Migration Mit Spaß übers Anderssein reden

Was ist denn eigentlich Migration?", frage ich die Schüler, von welchen fast jeder selbst Migrationshintergründe hat. Bleiernes Schweigen senkt sich über die Reihen. Ich frage mich kurz, ob es an der Uhrzeit liegt: Montagmorgen, zwanzig nach acht im Kunstunterricht einer achten Realschulklasse in Duisburg.

Müdigkeit ist nach chronischer Unlust ja bekanntlich der härteste Gegner aller Lehrenden. Nach fünf recht langen Minuten frage ich nach: "Hat denn keiner eine Idee? Habt ihr denn das Wort schon mal gehört?" Alle nicken einträchtig. Man ist von dieser Nachfrage sichtlich genervt. Erklären kann oder möchte es aber niemand.

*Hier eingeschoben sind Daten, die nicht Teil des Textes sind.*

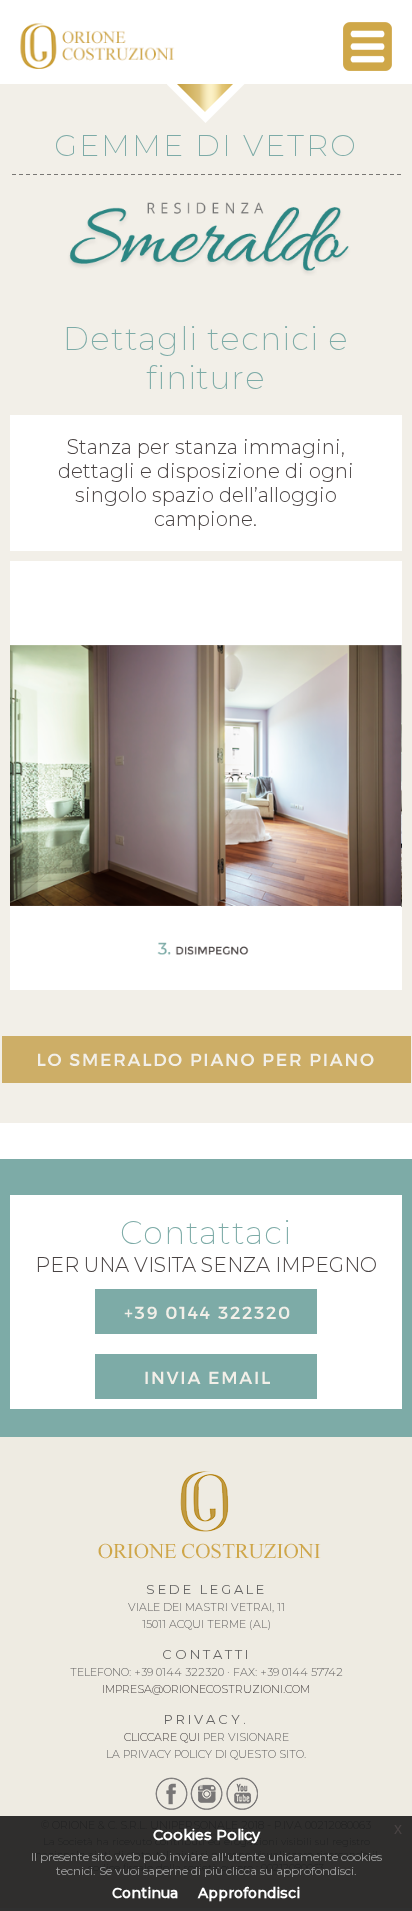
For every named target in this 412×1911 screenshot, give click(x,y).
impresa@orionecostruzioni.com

Ich werfe alle Planung über Bord und teile stattdessen ausgewählte Superman-Comics als Beispiel aus. Der Input gelingt. Nun reden die Schüler frei über ihre Erfahrungen von Anderssein, Mobbing oder über verschiedene Kulturhintergründe, und mir wird klar, dass nur "graue Theorie" nicht die Antwort sein kann. So können gerade Comicgeschichten zur Grundlage der Thematisierung überaus wichtiger, alltagspolitischer Themen werden, die aber nur selten auf der Ebene der Lebenserfahrung der Betroffenen diskutiert werden.

Das ist der Ansatz des neuen interkulturellen Praxisprojekts "Quo Vadis - Interkulturalität im Comic", welches am Institut für Neuere Deutsche Literatur der Heinrich-Heine-Universität (HHU) unter der Leitung von Dr. Angela Weber in Zusammenarbeit mit der FH Düsseldorf durchgeführt wird. In Blockseminarform konnten wir Studierenden das Thema "Interkultur, Migration und Comic" erforschen und diskutieren. Doch diesmal sollten die Ergebnisse nicht im "Elfenbeinturm der Wissenschaft" einstauben. Deshalb wurden wir über mehrere Wochen an mehrere Partnerschulen in NRW geschickt, um das Thema mit Spaß, Kunst und praktischem Arbeiten in die Köpfe der jungen Generation zu bringen. So kam ich mit einem Stapel Superman-Comics an die Gustav-Heinemann-Realschule in Duisburg.

Migration, Integration, Interkulturalität und Comics haben viel gemeinsam. Beispiel Superman: ursprünglich selbst von einem anderen Planeten als Flüchtling auf die Erde "migriert", weil seine Heimat zerstört worden ist, bemüht er sich seither, in die Gesellschaft der Erdlinge aufgenommen zu werden. Diese reagieren aber nur mit Angst und Hass auf den noch jungen Fremdling.

So legt der als Kal-El geborene Fremde zwei Masken an: Superman, den Helden, und Clark Kent, den Inbegriff des Durchschnittsmannes. Mit Durchschnitt und Angepasstheit kann man auf der Erde eben meist besser umgehen. So war Superman schon früh eine Möglichkeit für die emigrierten, jüdischen Autoren, ihre eigenen Migrationserfahrungen in Amerika zu reflektieren.

Das Praxisprojekt ist ein Versuch, eine Form der Lehre und des Studiums zu entwickeln, die Schule, Wissenschaft und Alltag sowie Studium, Arbeits- und Berufsleben in Einklang bringen soll. Die Studierenden finden das gut. Zu oft haben sie (besonders in den Geisteswissenschaften) das Gefühl, dass das Studium an viel zu wenigen Stellen auf das Berufsleben vorbereitet. Die Wissenschaft soll nicht in ihrer eigenen kleinen Fachwelt gefangen bleiben, sondern auch in den normalen Alltag der Menschen eindringen und so möglichst gesellschaftliche Änderungen herbeiführen. Gerade das wollen viele junge und engagierte Studierende: aktiv etwas verändern.

Die ersten Erfahrungen mit dem Projekt sind durchweg positiv, deshalb wird es in den kommenden Semestern weiter wachsen und weitere Studierende werden an neuen Praxisseminaren teilnehmen können. Sie werden sich zudem mit der Konzeption einer Wanderausstellung durch NRW beschäftigen, die es zu diesem Thema geben soll.